Example text data (you can replace this with any larger corpus) text = """ Once upon a time, there was a little girl named Red Riding Hood. She loved to visit her grandmother, who lived in the woods. One day, her mother asked her to take a basket of goodies to her grandmother. On her way through the woods, she met a big bad wolf who wanted to eat her. [CO5]

(i) Build the Transformer Model on above dataset

(ii) Train the model using 20, 60, 70 epochs

 (iii) After training, use the model to generate new text by feeding it an initial seed text

(iv) Experimenting and Improving the Model by large dataset and hyper tune parameter.

In [None]:
# Import necessary libraries
import tensorflow as tf
from tensorflow.keras.preprocessing.text import Tokenizer
from tensorflow.keras.preprocessing.sequence import pad_sequences
import numpy as np

In [None]:
# Example text data
text = """Once upon a time, there was a little girl named Red Riding Hood. She loved to visit her grandmother, who lived in the woods. One day, her mother asked her to take a basket of goodies to her grandmother. On her way through the woods, she met a big bad wolf who wanted to eat her."""

# Tokenization and preparing sequences
tokenizer = Tokenizer()
tokenizer.fit_on_texts([text])
total_words = len(tokenizer.word_index) + 1

# Create input sequences
input_sequences = []
for i in range(1, len(tokenizer.texts_to_sequences([text])[0])):
    n_gram_sequence = tokenizer.texts_to_sequences([text])[0][:i+1]
    input_sequences.append(n_gram_sequence)

# Pad sequences
max_seq_len = max([len(x) for x in input_sequences])
input_sequences = np.array(pad_sequences(input_sequences, maxlen=max_seq_len, padding='pre'))

# Inputs and labels
X = input_sequences[:, :-1]
y = input_sequences[:, -1]
y = tf.keras.utils.to_categorical(y, num_classes=total_words)
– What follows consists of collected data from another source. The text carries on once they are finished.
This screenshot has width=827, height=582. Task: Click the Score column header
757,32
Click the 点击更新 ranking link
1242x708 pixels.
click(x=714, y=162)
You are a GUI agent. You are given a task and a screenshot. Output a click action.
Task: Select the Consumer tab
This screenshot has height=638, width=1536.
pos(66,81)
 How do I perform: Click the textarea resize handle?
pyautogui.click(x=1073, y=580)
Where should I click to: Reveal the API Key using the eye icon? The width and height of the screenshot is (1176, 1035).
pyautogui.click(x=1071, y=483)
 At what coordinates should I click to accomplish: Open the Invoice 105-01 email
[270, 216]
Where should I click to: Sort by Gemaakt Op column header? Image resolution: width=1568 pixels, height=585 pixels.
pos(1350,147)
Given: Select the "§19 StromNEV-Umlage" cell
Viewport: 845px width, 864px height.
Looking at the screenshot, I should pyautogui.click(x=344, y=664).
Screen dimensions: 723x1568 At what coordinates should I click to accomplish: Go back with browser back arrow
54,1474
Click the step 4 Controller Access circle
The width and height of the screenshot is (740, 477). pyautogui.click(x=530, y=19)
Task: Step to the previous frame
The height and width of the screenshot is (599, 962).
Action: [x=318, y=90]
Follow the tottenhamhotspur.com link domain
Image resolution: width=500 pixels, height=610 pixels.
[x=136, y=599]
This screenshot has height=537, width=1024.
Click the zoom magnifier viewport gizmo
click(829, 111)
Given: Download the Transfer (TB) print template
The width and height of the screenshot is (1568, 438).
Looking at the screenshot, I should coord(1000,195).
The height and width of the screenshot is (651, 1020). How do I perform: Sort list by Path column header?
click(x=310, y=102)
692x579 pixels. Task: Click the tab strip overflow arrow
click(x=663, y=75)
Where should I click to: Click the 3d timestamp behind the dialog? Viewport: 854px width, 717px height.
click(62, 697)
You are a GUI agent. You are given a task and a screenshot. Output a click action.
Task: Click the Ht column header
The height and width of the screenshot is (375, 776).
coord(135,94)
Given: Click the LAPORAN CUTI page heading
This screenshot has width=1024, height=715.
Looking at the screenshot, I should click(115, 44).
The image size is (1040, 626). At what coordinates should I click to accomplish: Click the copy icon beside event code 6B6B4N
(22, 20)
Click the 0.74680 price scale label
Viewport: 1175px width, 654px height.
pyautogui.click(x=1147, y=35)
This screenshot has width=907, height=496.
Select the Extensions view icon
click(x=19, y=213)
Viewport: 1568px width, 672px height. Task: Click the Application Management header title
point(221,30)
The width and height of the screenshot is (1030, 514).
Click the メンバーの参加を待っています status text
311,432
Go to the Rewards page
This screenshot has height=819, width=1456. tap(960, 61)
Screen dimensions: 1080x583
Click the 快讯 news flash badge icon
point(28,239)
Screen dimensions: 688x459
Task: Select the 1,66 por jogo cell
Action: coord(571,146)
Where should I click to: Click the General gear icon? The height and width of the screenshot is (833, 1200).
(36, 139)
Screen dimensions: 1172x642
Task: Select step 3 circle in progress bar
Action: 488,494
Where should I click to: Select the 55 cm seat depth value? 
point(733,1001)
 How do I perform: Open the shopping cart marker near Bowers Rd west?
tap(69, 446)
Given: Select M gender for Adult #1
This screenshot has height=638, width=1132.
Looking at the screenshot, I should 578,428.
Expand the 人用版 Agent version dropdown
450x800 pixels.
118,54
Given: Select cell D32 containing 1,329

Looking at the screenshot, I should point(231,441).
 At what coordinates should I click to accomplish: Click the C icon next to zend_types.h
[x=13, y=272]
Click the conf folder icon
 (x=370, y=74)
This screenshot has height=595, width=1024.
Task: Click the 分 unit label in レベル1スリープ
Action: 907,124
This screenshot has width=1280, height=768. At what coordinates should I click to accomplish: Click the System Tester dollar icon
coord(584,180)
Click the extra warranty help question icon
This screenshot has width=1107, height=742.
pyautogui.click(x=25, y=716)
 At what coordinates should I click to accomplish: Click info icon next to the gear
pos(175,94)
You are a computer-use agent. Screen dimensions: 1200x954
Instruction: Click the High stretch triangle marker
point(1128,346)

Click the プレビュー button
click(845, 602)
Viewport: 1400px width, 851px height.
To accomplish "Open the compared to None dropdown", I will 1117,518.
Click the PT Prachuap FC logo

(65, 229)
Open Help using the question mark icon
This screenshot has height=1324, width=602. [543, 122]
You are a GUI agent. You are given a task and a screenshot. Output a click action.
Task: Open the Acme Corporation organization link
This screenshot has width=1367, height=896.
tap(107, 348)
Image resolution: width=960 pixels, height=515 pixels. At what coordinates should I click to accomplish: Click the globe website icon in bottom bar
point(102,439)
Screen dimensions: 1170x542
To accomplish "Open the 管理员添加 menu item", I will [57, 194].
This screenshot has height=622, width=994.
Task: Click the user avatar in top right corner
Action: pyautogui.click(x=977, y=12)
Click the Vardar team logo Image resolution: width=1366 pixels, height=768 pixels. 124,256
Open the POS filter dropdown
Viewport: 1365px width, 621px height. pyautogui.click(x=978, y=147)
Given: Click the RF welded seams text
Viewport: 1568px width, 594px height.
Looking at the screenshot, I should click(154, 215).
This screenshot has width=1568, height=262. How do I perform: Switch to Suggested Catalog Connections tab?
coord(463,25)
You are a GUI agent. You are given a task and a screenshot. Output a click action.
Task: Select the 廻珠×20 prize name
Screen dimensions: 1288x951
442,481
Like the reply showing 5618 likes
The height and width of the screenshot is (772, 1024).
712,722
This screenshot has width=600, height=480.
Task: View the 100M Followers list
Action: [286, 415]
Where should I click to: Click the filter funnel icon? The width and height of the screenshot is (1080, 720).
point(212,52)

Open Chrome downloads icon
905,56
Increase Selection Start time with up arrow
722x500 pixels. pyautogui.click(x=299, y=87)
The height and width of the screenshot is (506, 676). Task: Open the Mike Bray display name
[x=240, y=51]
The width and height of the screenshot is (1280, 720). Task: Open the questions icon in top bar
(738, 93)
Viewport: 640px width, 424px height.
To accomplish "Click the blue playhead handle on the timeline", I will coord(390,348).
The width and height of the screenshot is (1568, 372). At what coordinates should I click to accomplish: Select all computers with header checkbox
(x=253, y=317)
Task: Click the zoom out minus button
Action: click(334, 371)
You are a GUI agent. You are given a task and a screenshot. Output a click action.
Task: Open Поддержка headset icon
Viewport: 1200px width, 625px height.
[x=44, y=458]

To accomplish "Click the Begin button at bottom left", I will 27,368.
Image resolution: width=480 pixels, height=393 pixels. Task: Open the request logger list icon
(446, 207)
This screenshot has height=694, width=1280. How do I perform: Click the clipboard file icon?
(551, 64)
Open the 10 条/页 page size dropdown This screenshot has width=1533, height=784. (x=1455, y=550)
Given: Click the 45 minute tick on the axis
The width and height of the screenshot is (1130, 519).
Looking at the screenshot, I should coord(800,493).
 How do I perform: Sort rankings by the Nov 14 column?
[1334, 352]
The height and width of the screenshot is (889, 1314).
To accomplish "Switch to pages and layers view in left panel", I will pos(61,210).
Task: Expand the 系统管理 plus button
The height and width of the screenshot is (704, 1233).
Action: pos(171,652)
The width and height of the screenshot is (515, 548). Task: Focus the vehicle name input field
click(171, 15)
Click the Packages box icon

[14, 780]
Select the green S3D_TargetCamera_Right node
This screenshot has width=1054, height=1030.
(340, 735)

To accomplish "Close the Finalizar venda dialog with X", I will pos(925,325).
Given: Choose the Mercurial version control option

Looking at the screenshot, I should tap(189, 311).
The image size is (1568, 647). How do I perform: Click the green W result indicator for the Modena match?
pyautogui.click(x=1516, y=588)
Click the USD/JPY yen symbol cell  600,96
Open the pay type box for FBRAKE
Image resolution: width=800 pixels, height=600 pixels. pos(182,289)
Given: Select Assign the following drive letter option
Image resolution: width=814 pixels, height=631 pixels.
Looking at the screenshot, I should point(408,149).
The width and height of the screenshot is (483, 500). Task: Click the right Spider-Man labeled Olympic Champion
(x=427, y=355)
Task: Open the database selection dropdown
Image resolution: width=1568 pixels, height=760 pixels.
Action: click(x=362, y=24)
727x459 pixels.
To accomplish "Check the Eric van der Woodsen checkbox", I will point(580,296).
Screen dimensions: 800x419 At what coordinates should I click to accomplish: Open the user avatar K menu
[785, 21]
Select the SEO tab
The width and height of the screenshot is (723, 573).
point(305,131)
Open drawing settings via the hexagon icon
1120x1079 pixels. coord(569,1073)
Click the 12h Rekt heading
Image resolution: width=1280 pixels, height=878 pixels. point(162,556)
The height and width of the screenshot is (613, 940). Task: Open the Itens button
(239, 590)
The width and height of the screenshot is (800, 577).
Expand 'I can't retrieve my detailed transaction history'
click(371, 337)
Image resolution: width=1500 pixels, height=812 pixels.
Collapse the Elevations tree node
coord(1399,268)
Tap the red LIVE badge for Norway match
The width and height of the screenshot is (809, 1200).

# Define Transformer-based model using MultiHeadAttention
def transformer_block(vocab_size, seq_len):
    inputs = tf.keras.layers.Input(shape=(seq_len,))
    embedding = tf.keras.layers.Embedding(vocab_size, 64)(inputs)

    # Multi-Head Attention Layer
    attention_output = tf.keras.layers.MultiHeadAttention(num_heads=2, key_dim=64)(embedding, embedding)
    attention_output = tf.keras.layers.LayerNormalization()(attention_output + embedding)

    # Feed-forward network
    ff_output = tf.keras.layers.Dense(128, activation='relu')(attention_output)
    ff_output = tf.keras.layers.Dense(64)(ff_output)
    ff_output = tf.keras.layers.LayerNormalization()(ff_output + attention_output)

    outputs = tf.keras.layers.GlobalAveragePooling1D()(ff_output)
    outputs = tf.keras.layers.Dense(vocab_size, activation='softmax')(outputs)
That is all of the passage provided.